Barrer a cañonazos
Llegaron a su calle los barrenderos, y Juan Urbano, que justo en ese instante estaba leyendo a Kant, tuvo tal sobresalto que se le cayó la Crítica de la razón pura de las manos y lo puso todo perdido. Qué desastre: los juicios sintéticos mancharon las baldosas; la dialéctica trascendental estropeó la alfombra; las apercepciones hicieron un agujero en la tapicería y las cortinas, que eran rojas como banderas, quedaron tristemente salpicadas de conocimiento empírico. Aunque la peor parte, sin duda, se la llevó la tarima del piso, porque por mucho que la frotase, las ideas cosmológicas no salían.

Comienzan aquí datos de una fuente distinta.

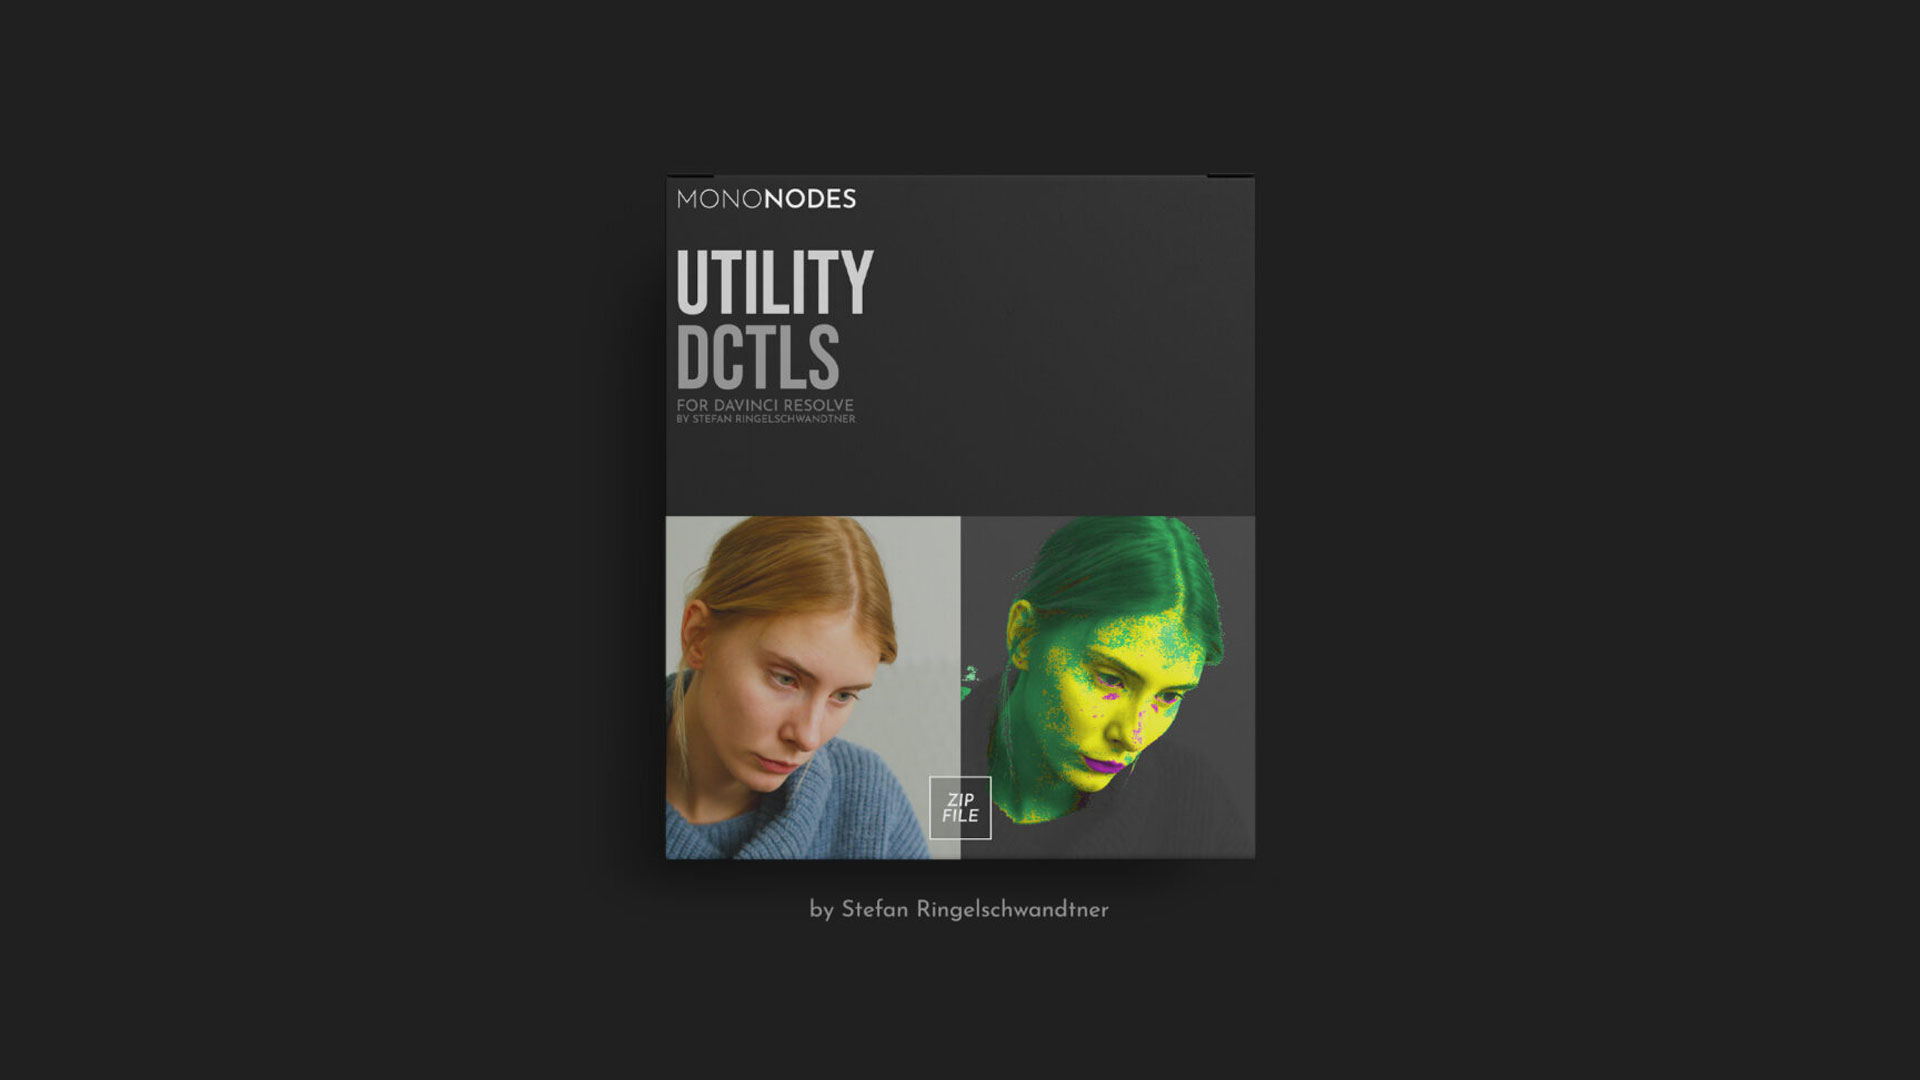Click the author caption below the box
The image size is (1920, 1080).
959,910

Claro, es que antes los barrenderos llevaban escobas -o mangueras, en el peor de los casos- y eran, por lo general, seres pacíficos que enviaban los ayuntamientos a recorrer la ciudad para limpiar las aceras. Pero ahora, no. Hoy día, en lugar de llevar escobas, van armados con una especie de cañones de aire que hacen un ruido que podría resumirse como una mezcla de aserradero y tanque ruso, y con los que van de un lado a otro montando tal escándalo que parece que en lugar de recoger las hojas las fusilaran. Mientras se echaba quitamanchas sobre un axioma que le había caído en la camisa, Juan Urbano se preguntó si los barrenderos del siglo XXI aún pertenecían al servicio municipal de limpieza o ya eran, directamente, parte del ejército. ¿O es que no les parece raro que exista tan poca diferencia entre barrer y bombardear? Pues eso.
Después de pasar un buen rato separando los fenómenos de los númenos, que se habían mezclado de tal forma dentro del libro que aquello no parecía la voz de Kant, sino una discusión de tráfico entre dos italianos, Juan se llevó la mano al corazón, porque de repente recordó que había leído algo sobre un reciente estudio científico, realizado por investigadores alemanes, que demostraba que la contaminación acústica podía causar graves crisis cardiacas, aparte de subidas de tensión y alteraciones del pulso, el ritmo respiratorio, la tensión muscular y la presión arterial. Y como España es el segundo país más ruidoso del mundo, después de Japón, pues lo único que faltaba eran esos barrenderos del cuerpo de artillería que, en aquel momento, pasaban por la calle de Juan Urbano. De todos modos, intentó reanudar su lectura, sobreponiéndose al estrépito escándalo: "El espacio es una necesaria representación a priori que sirve de base a todas las intuiciones externas", dijo Kant. "¿Qué?", gritó Juan Urbano. "Que digo que el espacio...". "¿Que qué?". "¡El espacio, coño!". "¿El qué?". Nada: imposible. Así no había manera. Cerró el libro y se puso a esperar que se fuesen los barrenderos.
El Defensor del Pueblo ha denunciado más de una vez, tras recibir miles de quejas de los ciudadanos, que las administraciones prometen mucho y no hacen casi nada para combatir la contaminación acústica, El Ayuntamiento tiene alguna que otra unidad móvil para medir la saturación del ruido en la ciudad, ha ofrecido subvenciones para insonorizar ventanas y balcones del centro y hace no mucho emprendió una campaña de concienciación que empezaba por echarle la culpa de sus desdichas a las víctimas del problema: el objetivo del plan era, según los folletos publicitarios, "sensibilizar" a los madrileños, "mostrarles cómo combatir" el ruido y "animarlos a que participen en la solución". O sea, que cállense un poquito y verán que silencio.
Ya que no podía leer, Juan Urbano encendió la televisión y se dispuso a oír las primeras noticias de la mañana. Pero nada, aunque subió el volumen todo lo que era capaz de soportar, aquello también era completamente imposible: no había modo de distinguir entre los cañones de aire y Acebes. De manera que se puso el abrigo y se fue a casa de su hermana, que estaba cerca pero ya en otro barrio, a ver si le invitaba a desayunar. Con un poco de suerte, por ahí ya habrían pasado los barrenderos. Aunque, por si las moscas, antes de salir, recogió del suelo dos hipótesis que se le habían desprendido a la Crítica de la razón pura, hizo con ellas un par de bolas y se las metió en las orejas. Y luego, porque estaba tan enamorado como ya sabe el lector, se fue calle arriba, diciéndose el nombre de su ángel una y otra vez, hasta que ya no pudo oír nada más que eso.